I have a new Medion p5364e with an i7 3770k processor - that I am trying to find out how to overclock - it is slower than my old quad core Q8300 - The BIOS doesn't have any speed options (they are greyed out)
Any advice welcome...


----------



## Wrench97 (May 10, 2008)

On a oem PC you can't the bios options are grayed out on purpose, usually because the oem has ordered modded motherboards with a less robust power regulation section then normally found on retail boards.


----------



## SJJS12 (Dec 21, 2008)

Wrench97 said:


> On a oem PC you can't the bios options are grayed out on purpose, usually because the oem has ordered modded motherboards with a less robust power regulation section then normally found on retail boards.


So you are saying that there is no way that I can overclock it ?

The Windows Experience Index reckons that Processor and Memory rate 7.7
graphics 7.2 and hard disk a miserable 5.9 - so maybe thats where I need to look ?


----------



## Wrench97 (May 10, 2008)

No you can not overclock a OEM PC.

Faster hard drives can improve boot and program loading times but that's about it.

How much ram is installed?

In what manner is it slower?


----------



## SJJS12 (Dec 21, 2008)

Its got 6Gb DDR3 RAM
And is slow to boot up (90 secs)
I have deleted most of the OEM add on free programs already 
Compared to my old PC (8300 quad core / 4 Gb DDR2) - It is slower in boot time and general use - but the Windows rating shows that it is faster !!


----------



## Wrench97 (May 10, 2008)

The windows rating does not mean much.

What hard drive is in this PC and what hard drive did you have before.

SSD drives are the fastest, but expensive and small what ever program is not installed on the SSD will not be any faster.


----------



## greenbrucelee (Apr 24, 2007)

As wrench stated the windows score means nothing. You have a medion pc which is sold in stores such as Aldi in the UK and is not meant to be a performance pc even if it says that in the advertising.

You cannot overclock a pc such as a medion, dell or HP which are called oem pcs as Wrench stated they have the BIOS locked so you cannot mess with anything and then put in a false warranty claim when you destroy it.
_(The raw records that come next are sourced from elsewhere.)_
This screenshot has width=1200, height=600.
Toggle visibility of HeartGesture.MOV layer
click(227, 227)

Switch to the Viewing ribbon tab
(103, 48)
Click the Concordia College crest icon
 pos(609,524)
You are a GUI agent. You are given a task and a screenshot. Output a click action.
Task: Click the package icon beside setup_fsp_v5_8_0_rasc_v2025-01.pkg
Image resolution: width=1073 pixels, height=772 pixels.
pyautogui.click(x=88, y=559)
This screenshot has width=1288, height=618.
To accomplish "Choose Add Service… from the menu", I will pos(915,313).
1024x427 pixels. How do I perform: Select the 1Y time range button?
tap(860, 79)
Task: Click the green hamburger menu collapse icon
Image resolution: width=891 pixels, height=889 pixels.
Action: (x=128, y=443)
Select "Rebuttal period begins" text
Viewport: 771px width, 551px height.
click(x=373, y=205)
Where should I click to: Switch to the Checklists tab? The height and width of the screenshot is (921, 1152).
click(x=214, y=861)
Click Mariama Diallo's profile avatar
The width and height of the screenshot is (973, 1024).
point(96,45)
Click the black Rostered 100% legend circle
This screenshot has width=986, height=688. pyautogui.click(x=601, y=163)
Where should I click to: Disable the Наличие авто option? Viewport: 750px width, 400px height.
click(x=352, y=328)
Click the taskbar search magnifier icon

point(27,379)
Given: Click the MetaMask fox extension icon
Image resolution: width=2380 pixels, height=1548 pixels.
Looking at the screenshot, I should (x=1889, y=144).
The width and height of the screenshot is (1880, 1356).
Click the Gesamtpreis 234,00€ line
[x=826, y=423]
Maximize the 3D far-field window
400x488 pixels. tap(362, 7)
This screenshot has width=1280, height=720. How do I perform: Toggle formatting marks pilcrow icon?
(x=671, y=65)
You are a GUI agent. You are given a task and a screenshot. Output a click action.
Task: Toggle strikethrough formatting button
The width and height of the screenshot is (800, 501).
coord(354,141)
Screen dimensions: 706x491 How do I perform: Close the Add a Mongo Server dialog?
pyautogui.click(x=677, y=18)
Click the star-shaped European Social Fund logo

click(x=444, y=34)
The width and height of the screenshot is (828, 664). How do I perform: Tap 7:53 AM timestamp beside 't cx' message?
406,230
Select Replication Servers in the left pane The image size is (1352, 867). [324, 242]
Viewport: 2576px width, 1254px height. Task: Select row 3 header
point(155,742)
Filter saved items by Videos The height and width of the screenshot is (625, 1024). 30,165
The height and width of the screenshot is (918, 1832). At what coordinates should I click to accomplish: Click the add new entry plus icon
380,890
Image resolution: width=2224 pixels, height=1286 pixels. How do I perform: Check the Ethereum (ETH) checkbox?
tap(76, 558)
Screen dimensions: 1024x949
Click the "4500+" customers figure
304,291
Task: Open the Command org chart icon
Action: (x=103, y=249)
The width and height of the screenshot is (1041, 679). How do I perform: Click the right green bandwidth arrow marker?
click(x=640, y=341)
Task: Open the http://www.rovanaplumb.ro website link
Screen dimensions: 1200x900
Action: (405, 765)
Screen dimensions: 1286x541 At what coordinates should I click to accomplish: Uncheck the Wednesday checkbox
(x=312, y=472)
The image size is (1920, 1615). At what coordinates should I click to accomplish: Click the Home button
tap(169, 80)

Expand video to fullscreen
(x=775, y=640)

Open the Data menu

This is why people who overclock build their own systems or get someone to do it for them.

There are also pros and cons for getting someone to build a system for you with main con being often cheap parts are used and using cheap parts is a bad idea for overclocking. Pros are someone does it for you.

But imo there is no substitute for building your own rig.


----------



## T_Rex (Oct 21, 2012)

The only way for you to overclock would be to switch out the mainboard - and that would likely trigger your OEM-MS license alert sometimes you can do it with HP/Gateway PCs with a very close/same chipset model and it wont trigger that OEM OS code, but i would not count on it. Additionally even if you were to replace the motherboard the Median case might have riveted-welded standoffs below the motherboard making it near impossible to un-mount it (not sure in Medions case never worked on one). Then you have to think about a better power supply for good even voltages for OC'ing.

So you see? lots to think about. Could i do it? yes easy for me lol, but for most no. I would just change out the case, mobo and PSU, keeping drives and opiticals, and use an OEM copy of Win7-64, but even that is basically building a new PC. 

Truth is - your 3770K has very good performance and will not bottleneck any game even at stock clocks. You don't really need to overclock it anyway,  just add your GPU and you're good to go!


----------